▸ Tasks for this exercise:
A – In the forum post, what had happened to the old water bottles found at the writer's parent's house?
B – For each statement, say whether it agrees with the forum post and quote the words that decide it: (i) Where the writer lives, Mountain Dew bottles are thinner than Coke bottles. (ii) The writer came back to Photrio after a four-year hiatus. (iii) The old water bottles were found at a neighbor's house.
C – Update the passage of the forum post starting with "2 The fixer: is" and going on through "move, blah, blah.", with "sensitometric" changed to "densitometric".

▸ Excerpted text:
-=-=-
1 Did you find any difference in the PET bottles from different brands? Around here the Mountain Dew bottles are noticeably thicker than say Coke ones. Would they be a better barrier to aerial oxidation, or do they work the same?

2 The fixer: is it regular B&W fixer, sodium thiosulfate/ammonium thiosulfate?

3 Did you run sensitometric tests to assess whether there was any crossover present?

This is really, really interesting.

Greetings, back on APUG, er, Photrio after a four year hiatus. Major move, blah, blah.

Anyway, reading David's first post part, I was going to raise the issue about PET bottles, at least of the beverage kind. PET is terrible for chemicals I would think after I discovered an old stash of water bottles at my parent's house. They were all partially collapsed because water went through the walls of the bottles! Now, maybe oxygen doesn't go back the other way, but why take a chance on something so easily remedied?
-=-=-
▸ Dataset extract:
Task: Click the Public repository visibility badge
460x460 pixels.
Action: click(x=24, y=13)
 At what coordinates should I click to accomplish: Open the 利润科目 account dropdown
-=-=-
▸ Results in order:
A – They were partially collapsed because water had gone through the walls of the bottles.

B –
(i) No: "the Mountain Dew bottles are noticeably thicker than say Coke ones"
(ii) Yes: "back on APUG, er, Photrio after a four year hiatus"
(iii) No: "an old stash of water bottles at my parent's house"

C –
2 The fixer: is it regular B&W fixer, sodium thiosulfate/ammonium thiosulfate?

3 Did you run densitometric tests to assess whether there was any crossover present?

This is really, really interesting.

Greetings, back on APUG, er, Photrio after a four year hiatus. Major move, blah, blah.